本物のコーヒーを作り続けて66年。小川珈琲ではコーヒー豆の栽培からカップに入れるその時まで、徹底した品質向上と品質管理がされた一握りのコーヒー豆を「スペシャルティグレード」と呼んでいる。今回はこの最高グレードのみを扱う『スペシャルティコーヒー シングルオリジン』シリーズの3種類を味わってみよう。
酸味・苦味・バランスの3タイプ。好みに合わせて飲んでほしい
小川珈琲株式会社(京都市右京区)の販売する『スペシャルティコーヒー シングルオリジン』は、「スペシャルティグレード」と呼ばれる同社の扱う商品の中でも徹底した品質向上と品質管理がされたコーヒー豆だ。
スペシャルティコーヒーの具体的な定義は“素晴らしい風味特性のあるコーヒー”とされており、徹底した品質管理と品質向上策を栽培当初から行っているため当然収穫量も少なく価値も必然と高くなっている。
また、このシリーズの最大の特徴と言えるのがシングルオリジンだ。通常コーヒーは地域ごとにまとめて○○産と扱われるのだが、このシリーズは単一農園のコーヒー豆のみを使用している。そのため農園ごとの特色が味にも反映されており、爽やかな明るい酸味や甘さがより際立った味を楽しむことができるのだ。
それはまさにワインと同じように土壌や環境や農園主の影響を受けるため、唯一無二の純粋な味を楽しむことができるコーヒー豆と言えるだろう。カタログなどには生産者の名前が記載されており、「生産者の顔が見えるコーヒー」づくりへのこだわりが垣間見える。
今回検証するのはいずれも2018年9月1日に発売された3つの新商品。
- 『エチオピア タデ GG ナチュラル』(豆120g・希望小売価格 税抜800円)
- 『ブラジル セルタオジーニョ パルプドナチュラル』(豆120g・希望小売価格 税抜700円)

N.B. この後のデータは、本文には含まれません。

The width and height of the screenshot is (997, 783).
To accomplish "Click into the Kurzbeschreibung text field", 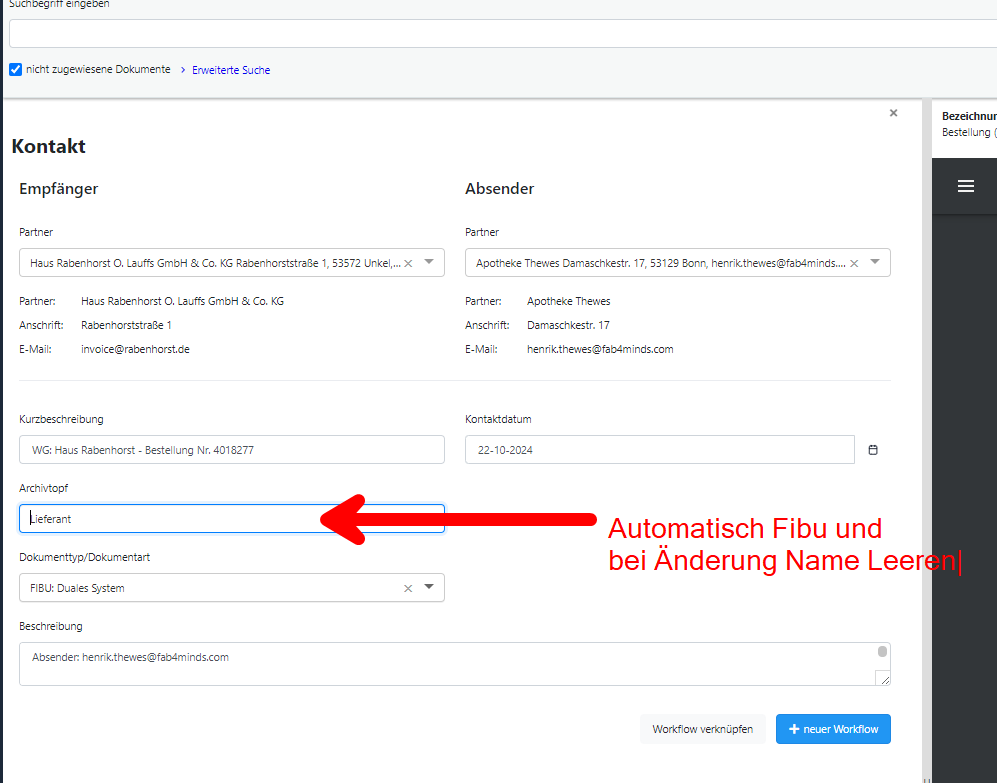I will pyautogui.click(x=231, y=450).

- 『エルサルバドル ロスアルぺス ウォッシュド』(豆120g・希望小売価格 税抜1,000円)
この『スペシャルティコーヒー シングルオリジン』はそれぞれの味が大きく違うのが特徴。中でも影響力を持つのがコーヒー豆となる生豆をとり出す精選方法だ。大きく「ナチュラル」、「パルプドナチュラル」、「ウォッシュド」の3種類があり、各手法によって風味などが変化する。
エチオピア タデ GG ナチュラル
標高2000m以上に位置するグジ地区シャキッソ村にあるタデGG農園で栽培されたコーヒー豆。農学者でもある農園主のタスファイ氏によって均一な熟度の豆に仕上がっている。

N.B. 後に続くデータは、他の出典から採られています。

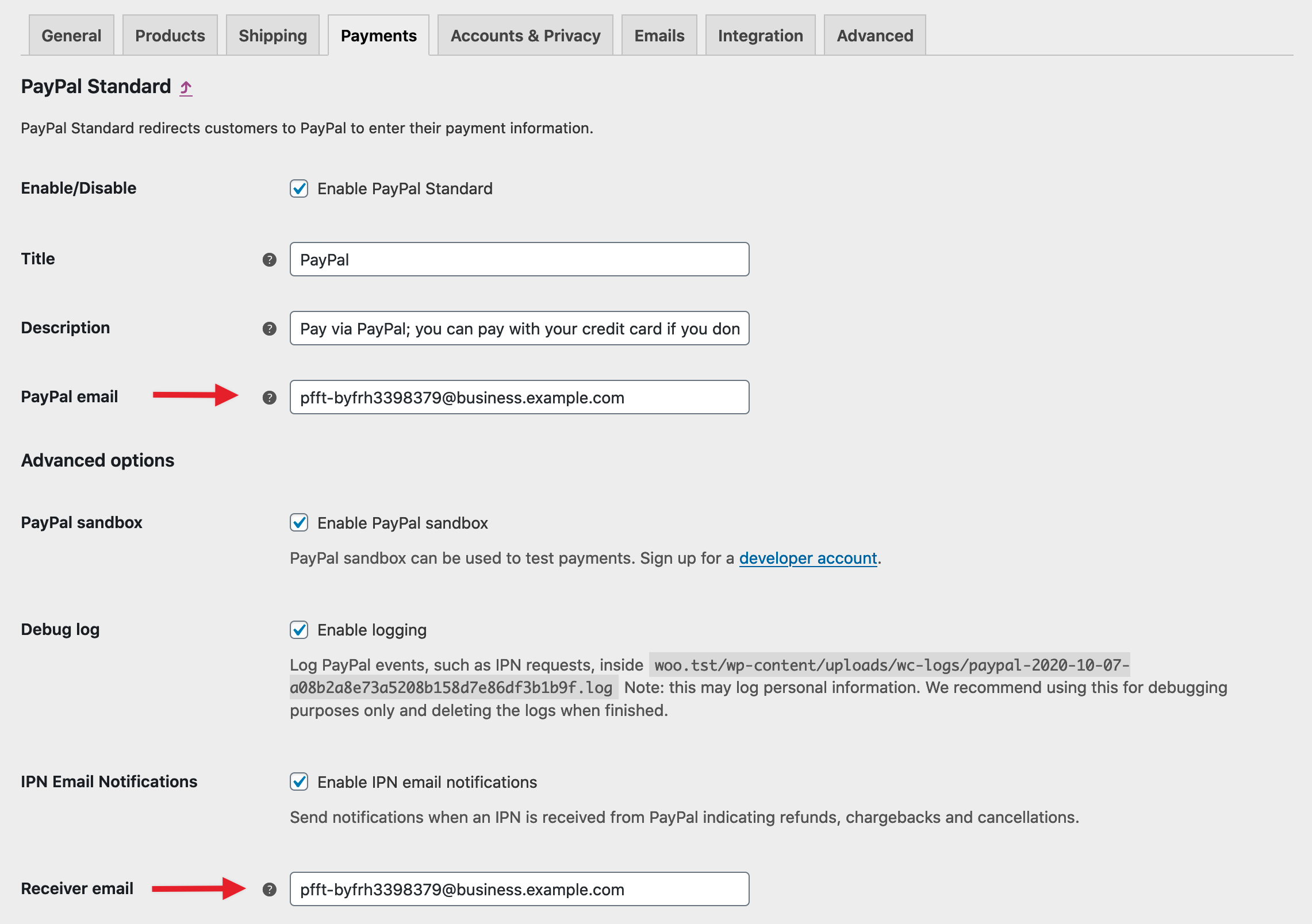Click the up-arrow next to PayPal Standard heading
Image resolution: width=1312 pixels, height=924 pixels.
186,87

精選方法は「ナチュラル」。古くからある伝統的な方法で、収穫後に果皮・果肉を残したまま天日乾燥し貯蔵庫で寝かせた後、脱穀機にかける手法だ。独特な風味が育成され、豆本来の味が生かされる。
香りはレッドグレープ、とのことらしいが記者は加えてチョコレートのような香りも感じた。温度が高いとチョコレートが強く、低くなるにつれて酸味のあるレッドグレープが表れてくるイメージだ。
すっきりとした酸味と控えめの苦味。甘味もしっかり感じられて、甘味⇒酸味⇒苦味と変化をしていく。ナチュラル精選は豆本来の風味を出す一方、雑味などもそのまま出してしまうのだが、さすがはスペシャルティグレード、無駄な味を感じることはなくすんなりと飲むことができた。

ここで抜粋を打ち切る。